Kate May, a widow with nine children, participated in the 1893 Cherokee Outlet opening in Oklahoma Territory. Born in antebellum Mississippi, she was the daughter of Dr. S. M. Vernon. In 1875 at the age of nineteen she quit teaching school and married Samuel D. May, a storekeeper in Charleston, Mississippi. Due to financial setbacks, May first moved his family to Texas, and later he staked a claim in Oklahoma City during the Land Run of 1889. On April 23, 1889, one day after the run, May died, and Kate decided to make Oklahoma City their home. There she operated a restaurant until the 1893 financial panic caused the foreclosure of her loan.

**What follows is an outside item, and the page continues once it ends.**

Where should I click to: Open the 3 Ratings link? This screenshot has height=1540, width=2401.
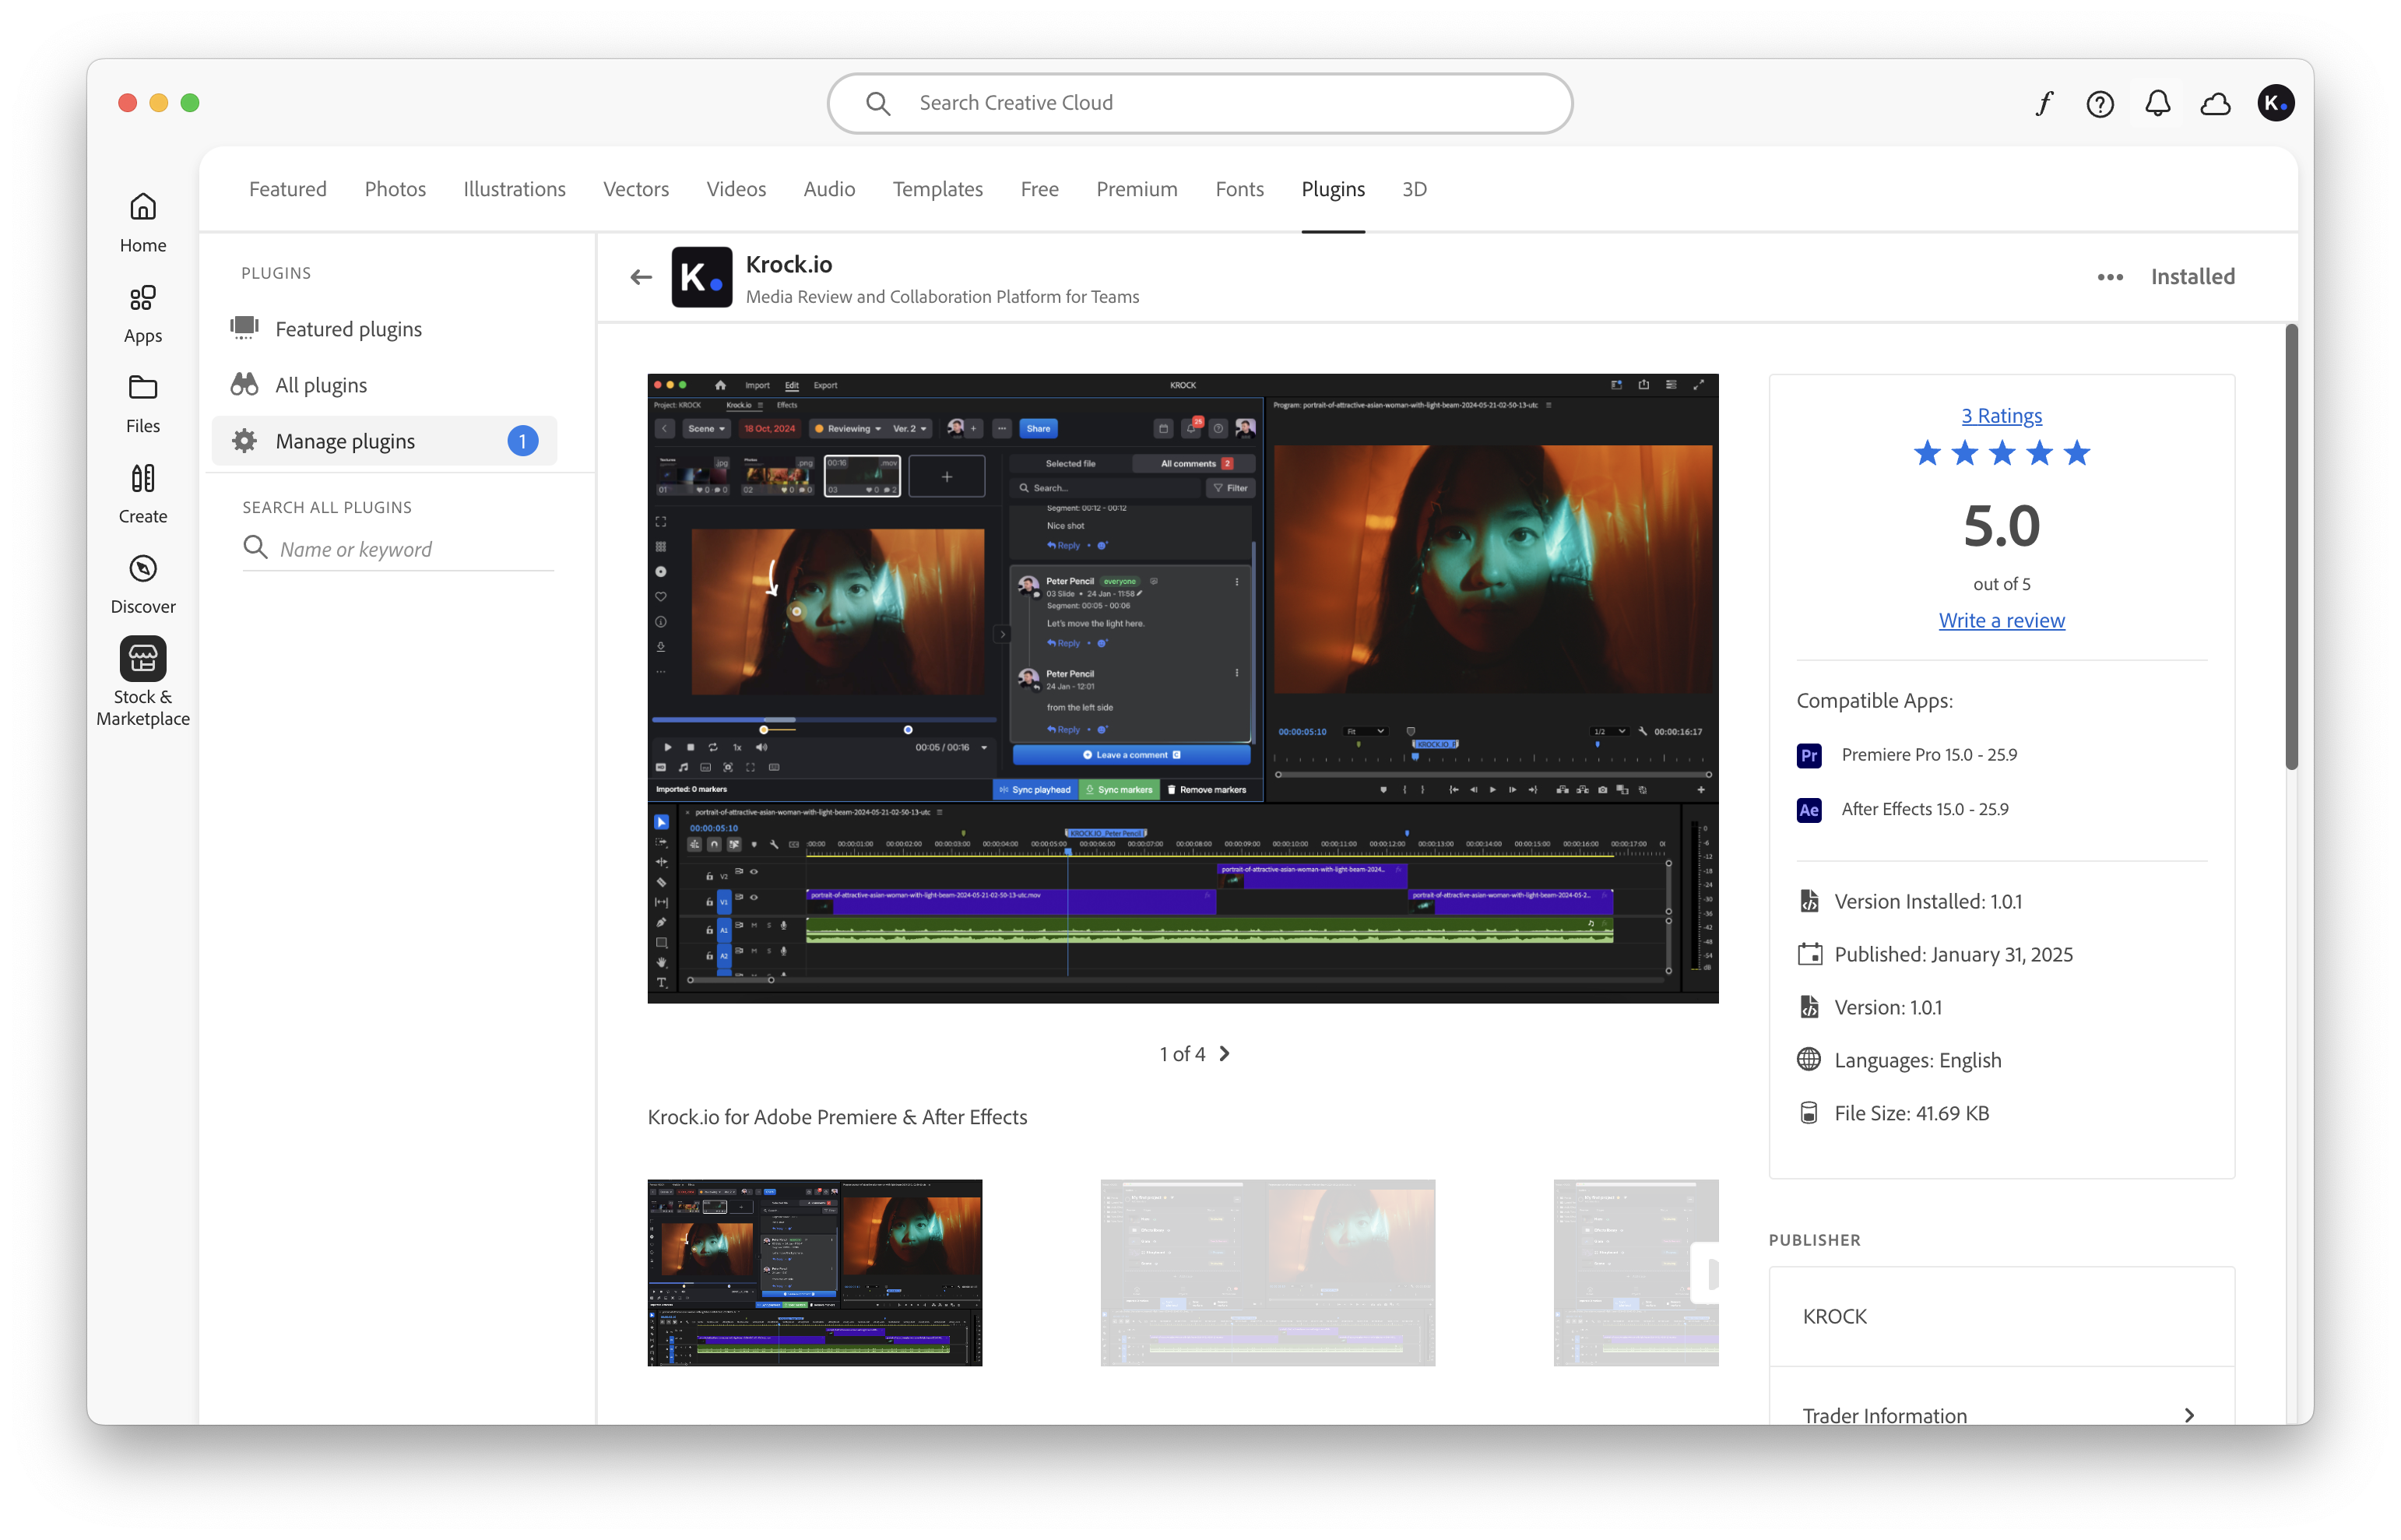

As head of the household, Kate May knew that she would have to find opportunity elsewhere. Fortunately, another area known as the Cherokee Outlet was opened to homesteaders. She made the land run on horseback on September 16, 1893, and staked a claim for a quarter section, three miles south of Perry. Like many frontier women, she endured the adversities of everyday life. Within eighteen months she again moved her family, due to crop failures during the summer drought, lack of profit from a restaurant she had established in Perry, and the health of a daughter who had tuberculosis. At the recommendation of doctors, May moved her family two more times in search of a drier climate. They lived in Old Greer County in southwest Oklahoma for about ten years before settling in New Mexico Territory in 1906. Kate May faded into obscurity, and the date of her death is not recorded.
BIBLIOGRAPHY: Daily Oklahoman (Oklahoma City), 16 April 1989. Henry Kilian Goetz, "Goin' West: Kate May's Trip to Old Greer County," The Chronicles of Oklahoma 72 (Fall 1994). Henry Kilian Goetz, "Kate's Quarter Section: A Woman in the Cherokee Strip," The Chronicles of Oklahoma 61 (Spring 1989).